» **WHAT IS BEING ASKED**:
Which lines of the data below contain the string "price"? Find them and copy each one in full.

» **INFORMATION SHOWN**:
● ● ●

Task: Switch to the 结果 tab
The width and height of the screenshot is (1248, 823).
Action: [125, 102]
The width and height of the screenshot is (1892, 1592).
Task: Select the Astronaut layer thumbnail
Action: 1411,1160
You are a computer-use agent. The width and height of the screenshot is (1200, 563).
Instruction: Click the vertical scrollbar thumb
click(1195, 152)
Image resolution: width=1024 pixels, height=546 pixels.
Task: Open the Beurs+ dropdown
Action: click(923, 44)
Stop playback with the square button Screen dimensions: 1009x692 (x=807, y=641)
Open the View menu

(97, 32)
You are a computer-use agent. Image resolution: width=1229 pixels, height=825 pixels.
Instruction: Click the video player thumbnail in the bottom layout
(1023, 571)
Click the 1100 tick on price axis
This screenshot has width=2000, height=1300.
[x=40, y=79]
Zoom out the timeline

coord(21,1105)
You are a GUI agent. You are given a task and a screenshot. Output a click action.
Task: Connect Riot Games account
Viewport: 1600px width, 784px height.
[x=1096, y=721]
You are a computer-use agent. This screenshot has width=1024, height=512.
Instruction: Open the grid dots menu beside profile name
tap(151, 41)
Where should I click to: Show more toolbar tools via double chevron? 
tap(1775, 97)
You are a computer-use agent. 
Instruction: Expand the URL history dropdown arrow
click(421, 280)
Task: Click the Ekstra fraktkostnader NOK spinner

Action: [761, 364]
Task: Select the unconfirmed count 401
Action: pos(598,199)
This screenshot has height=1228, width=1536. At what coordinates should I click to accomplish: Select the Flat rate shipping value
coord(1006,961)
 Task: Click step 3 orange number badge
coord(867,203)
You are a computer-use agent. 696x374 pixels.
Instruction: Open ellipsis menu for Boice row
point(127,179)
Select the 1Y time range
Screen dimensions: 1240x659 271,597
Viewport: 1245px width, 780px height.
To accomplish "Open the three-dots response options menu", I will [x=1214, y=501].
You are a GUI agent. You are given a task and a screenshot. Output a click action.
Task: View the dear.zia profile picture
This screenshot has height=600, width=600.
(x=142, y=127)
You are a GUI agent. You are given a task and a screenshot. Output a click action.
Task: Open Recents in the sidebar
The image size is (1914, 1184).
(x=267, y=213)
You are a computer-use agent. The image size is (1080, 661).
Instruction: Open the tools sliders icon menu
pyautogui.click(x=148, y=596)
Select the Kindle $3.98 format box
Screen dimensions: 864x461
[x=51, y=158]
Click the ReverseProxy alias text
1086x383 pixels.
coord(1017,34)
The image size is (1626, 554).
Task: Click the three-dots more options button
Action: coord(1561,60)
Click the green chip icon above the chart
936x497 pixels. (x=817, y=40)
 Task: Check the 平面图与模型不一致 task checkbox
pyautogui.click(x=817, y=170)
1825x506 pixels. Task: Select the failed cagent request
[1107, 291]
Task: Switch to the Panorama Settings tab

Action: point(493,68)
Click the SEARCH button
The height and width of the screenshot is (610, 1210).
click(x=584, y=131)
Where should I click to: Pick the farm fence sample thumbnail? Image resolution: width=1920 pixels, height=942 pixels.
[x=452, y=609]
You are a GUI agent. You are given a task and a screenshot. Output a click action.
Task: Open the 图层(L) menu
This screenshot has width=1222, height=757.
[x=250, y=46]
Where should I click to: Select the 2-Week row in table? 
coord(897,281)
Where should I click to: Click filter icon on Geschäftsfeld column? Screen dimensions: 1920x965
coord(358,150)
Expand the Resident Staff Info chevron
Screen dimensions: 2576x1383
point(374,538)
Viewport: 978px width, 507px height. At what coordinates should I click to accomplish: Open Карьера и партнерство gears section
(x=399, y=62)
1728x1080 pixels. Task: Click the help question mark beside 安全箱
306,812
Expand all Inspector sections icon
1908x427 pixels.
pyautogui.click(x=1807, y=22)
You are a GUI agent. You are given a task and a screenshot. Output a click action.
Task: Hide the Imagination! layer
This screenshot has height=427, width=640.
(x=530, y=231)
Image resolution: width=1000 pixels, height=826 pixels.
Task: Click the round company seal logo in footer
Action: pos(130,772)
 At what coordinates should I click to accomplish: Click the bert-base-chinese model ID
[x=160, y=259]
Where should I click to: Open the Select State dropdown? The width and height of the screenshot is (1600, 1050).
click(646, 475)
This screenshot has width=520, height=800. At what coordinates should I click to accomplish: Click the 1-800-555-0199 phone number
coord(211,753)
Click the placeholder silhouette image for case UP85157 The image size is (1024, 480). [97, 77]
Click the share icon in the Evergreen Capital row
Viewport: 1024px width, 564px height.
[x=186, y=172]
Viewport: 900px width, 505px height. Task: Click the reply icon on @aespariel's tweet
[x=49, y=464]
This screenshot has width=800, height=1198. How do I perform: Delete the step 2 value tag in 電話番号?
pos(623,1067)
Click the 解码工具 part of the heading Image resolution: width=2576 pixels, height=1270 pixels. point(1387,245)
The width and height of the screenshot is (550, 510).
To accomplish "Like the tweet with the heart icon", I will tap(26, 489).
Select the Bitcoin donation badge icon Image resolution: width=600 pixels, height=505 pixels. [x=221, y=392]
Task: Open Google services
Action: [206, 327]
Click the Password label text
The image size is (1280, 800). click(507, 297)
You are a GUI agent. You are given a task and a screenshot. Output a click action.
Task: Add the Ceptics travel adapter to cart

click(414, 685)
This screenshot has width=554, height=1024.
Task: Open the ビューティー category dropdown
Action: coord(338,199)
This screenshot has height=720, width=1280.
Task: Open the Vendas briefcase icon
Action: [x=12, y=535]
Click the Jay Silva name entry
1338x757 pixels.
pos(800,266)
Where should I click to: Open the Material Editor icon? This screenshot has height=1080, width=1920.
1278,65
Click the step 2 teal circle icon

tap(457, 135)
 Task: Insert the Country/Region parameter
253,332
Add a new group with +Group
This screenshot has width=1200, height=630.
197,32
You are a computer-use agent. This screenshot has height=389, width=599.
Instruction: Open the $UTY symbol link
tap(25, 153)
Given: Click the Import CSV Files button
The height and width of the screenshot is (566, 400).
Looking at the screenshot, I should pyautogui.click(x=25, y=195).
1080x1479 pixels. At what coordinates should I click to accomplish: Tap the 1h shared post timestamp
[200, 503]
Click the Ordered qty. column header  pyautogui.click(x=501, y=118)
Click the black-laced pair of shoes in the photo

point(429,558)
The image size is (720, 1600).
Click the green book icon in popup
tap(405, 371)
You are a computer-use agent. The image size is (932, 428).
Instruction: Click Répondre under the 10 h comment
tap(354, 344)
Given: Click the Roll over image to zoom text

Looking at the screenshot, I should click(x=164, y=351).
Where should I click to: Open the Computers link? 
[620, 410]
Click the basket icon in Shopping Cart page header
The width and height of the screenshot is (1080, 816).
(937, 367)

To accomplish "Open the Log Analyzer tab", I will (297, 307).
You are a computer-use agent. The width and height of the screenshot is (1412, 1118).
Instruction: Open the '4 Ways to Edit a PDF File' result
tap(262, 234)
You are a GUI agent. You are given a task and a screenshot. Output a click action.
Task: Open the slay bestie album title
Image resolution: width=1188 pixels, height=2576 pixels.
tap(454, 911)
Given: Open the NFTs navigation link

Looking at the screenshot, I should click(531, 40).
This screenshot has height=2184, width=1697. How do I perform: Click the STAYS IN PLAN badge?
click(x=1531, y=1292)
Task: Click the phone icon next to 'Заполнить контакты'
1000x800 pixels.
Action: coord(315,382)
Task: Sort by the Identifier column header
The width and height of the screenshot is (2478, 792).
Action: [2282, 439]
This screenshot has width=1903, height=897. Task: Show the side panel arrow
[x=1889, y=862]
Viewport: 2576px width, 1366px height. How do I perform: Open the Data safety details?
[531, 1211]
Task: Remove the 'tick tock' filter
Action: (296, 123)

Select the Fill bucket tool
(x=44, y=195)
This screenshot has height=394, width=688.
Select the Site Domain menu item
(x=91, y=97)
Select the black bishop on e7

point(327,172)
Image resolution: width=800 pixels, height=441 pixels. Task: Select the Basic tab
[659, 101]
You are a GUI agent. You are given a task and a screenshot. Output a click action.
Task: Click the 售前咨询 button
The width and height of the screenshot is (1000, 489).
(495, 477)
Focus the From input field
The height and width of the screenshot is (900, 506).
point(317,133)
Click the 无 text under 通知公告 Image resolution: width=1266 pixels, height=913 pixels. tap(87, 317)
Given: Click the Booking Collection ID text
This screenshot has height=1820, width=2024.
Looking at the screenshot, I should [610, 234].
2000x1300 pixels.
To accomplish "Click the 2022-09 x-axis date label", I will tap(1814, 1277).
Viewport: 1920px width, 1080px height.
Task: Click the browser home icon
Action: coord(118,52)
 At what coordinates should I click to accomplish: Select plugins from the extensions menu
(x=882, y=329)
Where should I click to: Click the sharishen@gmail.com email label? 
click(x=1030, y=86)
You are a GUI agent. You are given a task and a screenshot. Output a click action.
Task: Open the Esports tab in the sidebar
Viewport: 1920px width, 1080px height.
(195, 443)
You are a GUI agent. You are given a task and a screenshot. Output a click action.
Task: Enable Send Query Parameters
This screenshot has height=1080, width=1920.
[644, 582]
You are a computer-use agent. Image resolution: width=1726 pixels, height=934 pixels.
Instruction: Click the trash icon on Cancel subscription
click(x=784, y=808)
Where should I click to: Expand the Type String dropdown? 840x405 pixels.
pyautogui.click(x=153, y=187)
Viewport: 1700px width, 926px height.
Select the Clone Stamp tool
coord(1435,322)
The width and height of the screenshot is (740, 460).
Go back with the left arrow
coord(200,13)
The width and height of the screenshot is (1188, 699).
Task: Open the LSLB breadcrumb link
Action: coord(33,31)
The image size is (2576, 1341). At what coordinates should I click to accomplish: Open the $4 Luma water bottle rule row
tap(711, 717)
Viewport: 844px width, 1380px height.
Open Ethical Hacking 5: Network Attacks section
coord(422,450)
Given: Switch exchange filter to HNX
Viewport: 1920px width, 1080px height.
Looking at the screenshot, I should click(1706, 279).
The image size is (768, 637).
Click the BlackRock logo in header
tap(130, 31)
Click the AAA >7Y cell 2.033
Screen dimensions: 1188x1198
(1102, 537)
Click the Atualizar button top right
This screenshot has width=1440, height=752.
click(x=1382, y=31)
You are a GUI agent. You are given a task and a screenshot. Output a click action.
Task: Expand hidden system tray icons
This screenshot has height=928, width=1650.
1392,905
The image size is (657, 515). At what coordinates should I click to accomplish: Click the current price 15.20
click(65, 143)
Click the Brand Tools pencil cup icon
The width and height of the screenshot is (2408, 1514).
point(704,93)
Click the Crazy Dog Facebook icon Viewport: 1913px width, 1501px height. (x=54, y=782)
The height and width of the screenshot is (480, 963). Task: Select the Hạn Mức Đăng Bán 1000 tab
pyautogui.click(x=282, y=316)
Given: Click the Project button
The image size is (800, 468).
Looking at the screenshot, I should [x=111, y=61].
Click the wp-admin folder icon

● ● ●

» **TASK OUTPUT**:
Click the 1100 tick on price axis
The image size is (657, 515). At what coordinates should I click to accomplish: Click the current price 15.20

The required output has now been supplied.